Gerry Kennedy

Personal information
- Native name: Gearóid Ó Cinnéide (Irish)
- Born: 16 December 1985 (age 40) Killenaule, County Tipperary

Sport
- Sport: Hurling
- Position: Goalkeeper

Club
- Years: Club
- Killenaule

Inter-county
- Years: County / Apps (scores)
- 2007-2009: Tipperary / 6 (0-0)

Inter-county titles
- Munster titles: 2

= Gerry Kennedy =

Irish hurler

Gerry Kennedy (born 16 December 1985 in Killenaule, County Tipperary) is an Irish sportsperson. He played hurling with his local club Killenaule and with the Tipperary senior inter-county team.

==Club==

Kennedy plays his club hurling with his local Killenaule club and has enjoyed some success.

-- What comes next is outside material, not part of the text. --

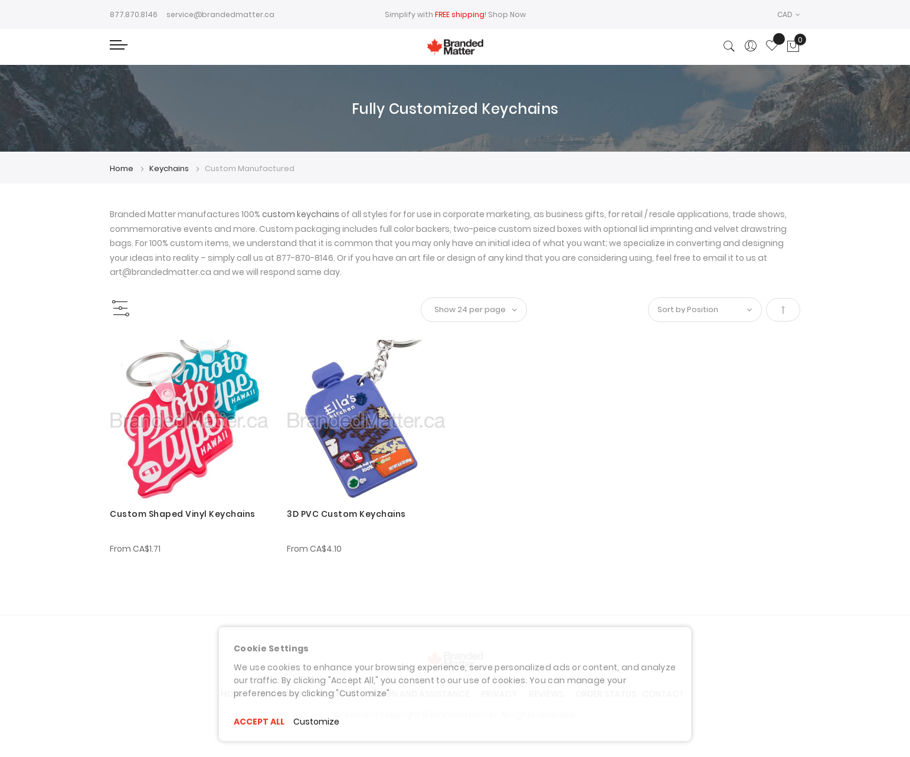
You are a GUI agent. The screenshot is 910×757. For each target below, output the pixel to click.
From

Kennedy helped the club to win back-to-back county under-21 titles in 2003 and 2004 and he also won a South Senior Hurling medal with the club in 2005. He has yet to win a senior county title.

==Inter-county==

Kennedy first came to inter-county prominence as a member of the Tipperray under-21 team. He won a Munster title in 2004 as a member of the panel and took over as the goalkeeper in 2006. He won a second Munster title that year, however, Kilkenny defeated Tipp in the replay of the All-Ireland final. Kennedy made his senior debut for Tipperary in the 2007 National Hurling League game against Antrim. He made his championship debut in the first replay against Limerick in the 2007 Munster Senior Hurling semi-final, following Brendan Cummins's surprise demotion as the first-choice goalkeeper.